PS : Est-ce que tu pourrais nous donner la sortie de gcc-config -l ? Parce que ta version de gcc est un peu ancienne...

----------

## Khleo

Salut,

Je lance emerge -av1 =sys-devel/gcc-3.4.6-r1 après avoir modifié le fichier /etc/make.conf :

 *Quote:*   

> These are the packages that would be merged, in order:
> 
> Calculating dependencies / *
> 
>  * ERROR: dev-lang/php4-ovh-4.4.8_pre20070816-r1 failed.
> ...

 

Ensuite emerge -auvDN world :

 *Quote:*   

> These are the packages that would be merged, in order:
> 
> Calculating world dependencies / *
> 
>  * ERROR: dev-lang/php4-ovh-4.4.8_pre20070816-r1 failed.
> ...

 

L'exécution de gcc-config -l me donne :

 *Quote:*   

>  [1] i686-pc-linux-gnu-3.4.6 *
> 
>  [2] i686-pc-linux-gnu-3.4.6-hardened
> 
>  [3] i686-pc-linux-gnu-3.4.6-hardenednopie
> ...

 

Merci

PS: Pour le titre en conformité, je ne vois pas trop quel thème mettre.

----------

## sd44

[OFF]

j'ai moi aussi un dedié chez OVH, 

j'ai viré leur install et refait un hardened tout propre et non traffiqué, avec des version recente du kernel, gcc, lamp etc ...

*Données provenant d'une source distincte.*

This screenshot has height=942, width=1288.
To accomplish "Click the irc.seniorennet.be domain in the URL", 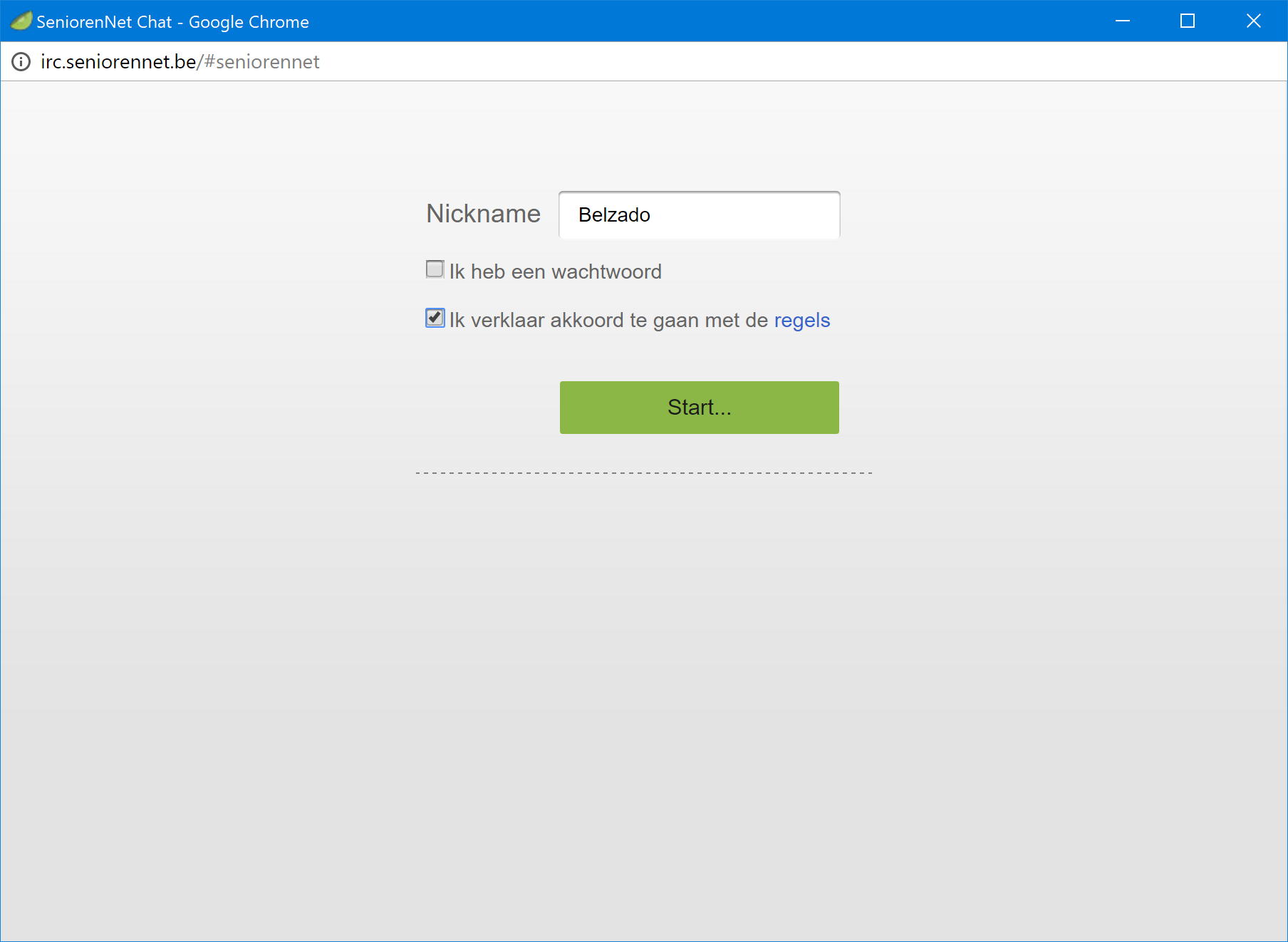I will click(x=118, y=62).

je sais pas ce que ça vaut les paquets ovh mais je prefere une bonne install que je maitrise.

[/OFF]

- sys-libs/e2fsprogs-libs-1.41.9 (masked by: required EAPI 2, supported EAPI 1) 

on dirait que ton portage n'est pas a jour, essaye :

echo "sys-apps/portage" >> /etc/portage/package.keywords && emerge -uDaN world

essaye de mettre a jour ton profile (eselect profile list) etc ... mais je pense que ça irai plus vite de partir d'un stage3 hardened tout neuf ...

----------

## Khleo

Salut,

echo "sys-apps/portage" >> /etc/portage/package.keywords && emerge -uDaN world me donne :

 *Quote:*   

> These are the packages that would be merged, in order:
> 
> Calculating world dependencies / *
> 
>  * ERROR: dev-lang/php4-ovh-4.4.8_pre20070816-r1 failed.
> ...

 

J'ai gardé OVH car je ne me sent pas assez à l'aise pour gérer mes domaines, FTP etc...

----------

## sd44

tu as quand meme un probleme avec EAPI2 qui n'est dispo qu'a partir d'une certaine version de portage, regarde donc ce post ça pourra t'aider, apparement, vu l'ancienneté de ta gentoo, il faut y aller par étape.

----------

## RaX

Salut,

Pour ton pb avec php4 cela vient du fait que l'eclass php4_4-sapi n'existe plus dans l'arbre portage officiel.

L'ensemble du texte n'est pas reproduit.